Task brief | Look over the listing below and work out how many lines have the word "agent". Write only that number.
── Exercise inputs ──
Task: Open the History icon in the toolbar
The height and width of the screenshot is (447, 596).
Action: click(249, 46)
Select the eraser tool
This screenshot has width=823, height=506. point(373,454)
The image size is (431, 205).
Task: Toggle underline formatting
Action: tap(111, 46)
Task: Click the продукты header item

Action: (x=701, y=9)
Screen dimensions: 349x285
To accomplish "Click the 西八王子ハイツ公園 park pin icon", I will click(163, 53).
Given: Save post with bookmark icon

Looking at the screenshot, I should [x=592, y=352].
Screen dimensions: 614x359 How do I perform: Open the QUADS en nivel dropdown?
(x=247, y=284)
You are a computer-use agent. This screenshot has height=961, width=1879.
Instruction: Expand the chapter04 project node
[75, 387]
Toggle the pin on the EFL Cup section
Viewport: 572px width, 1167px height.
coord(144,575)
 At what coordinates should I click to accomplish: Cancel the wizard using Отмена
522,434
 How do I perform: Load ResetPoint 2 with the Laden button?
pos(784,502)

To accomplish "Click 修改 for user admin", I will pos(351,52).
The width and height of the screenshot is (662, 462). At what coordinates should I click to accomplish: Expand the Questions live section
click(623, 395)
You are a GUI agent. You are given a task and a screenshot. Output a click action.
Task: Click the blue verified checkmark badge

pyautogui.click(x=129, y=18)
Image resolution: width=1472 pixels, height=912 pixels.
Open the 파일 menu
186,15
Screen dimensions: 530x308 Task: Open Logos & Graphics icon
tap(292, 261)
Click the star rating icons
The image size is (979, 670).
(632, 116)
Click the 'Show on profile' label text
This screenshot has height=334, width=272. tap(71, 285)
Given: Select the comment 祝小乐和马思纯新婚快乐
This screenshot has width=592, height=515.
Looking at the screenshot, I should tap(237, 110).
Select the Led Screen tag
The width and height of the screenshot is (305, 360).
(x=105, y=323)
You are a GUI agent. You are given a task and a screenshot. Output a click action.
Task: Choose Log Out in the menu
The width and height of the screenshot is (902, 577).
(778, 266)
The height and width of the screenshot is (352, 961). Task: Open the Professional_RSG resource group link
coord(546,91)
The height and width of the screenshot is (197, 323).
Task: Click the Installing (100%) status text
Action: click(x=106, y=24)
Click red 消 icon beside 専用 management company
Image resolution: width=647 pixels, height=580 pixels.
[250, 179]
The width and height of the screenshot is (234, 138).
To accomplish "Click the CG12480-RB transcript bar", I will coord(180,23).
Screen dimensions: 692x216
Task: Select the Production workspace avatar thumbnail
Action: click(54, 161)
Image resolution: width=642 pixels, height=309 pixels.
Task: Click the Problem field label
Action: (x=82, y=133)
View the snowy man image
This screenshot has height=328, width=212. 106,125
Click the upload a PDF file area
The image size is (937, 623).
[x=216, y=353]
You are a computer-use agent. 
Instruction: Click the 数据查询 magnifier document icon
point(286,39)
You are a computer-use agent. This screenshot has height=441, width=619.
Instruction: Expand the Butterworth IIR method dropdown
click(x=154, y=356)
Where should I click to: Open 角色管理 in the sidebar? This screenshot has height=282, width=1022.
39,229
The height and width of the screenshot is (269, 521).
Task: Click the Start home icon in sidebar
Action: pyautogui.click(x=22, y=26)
───
Output for this task | 5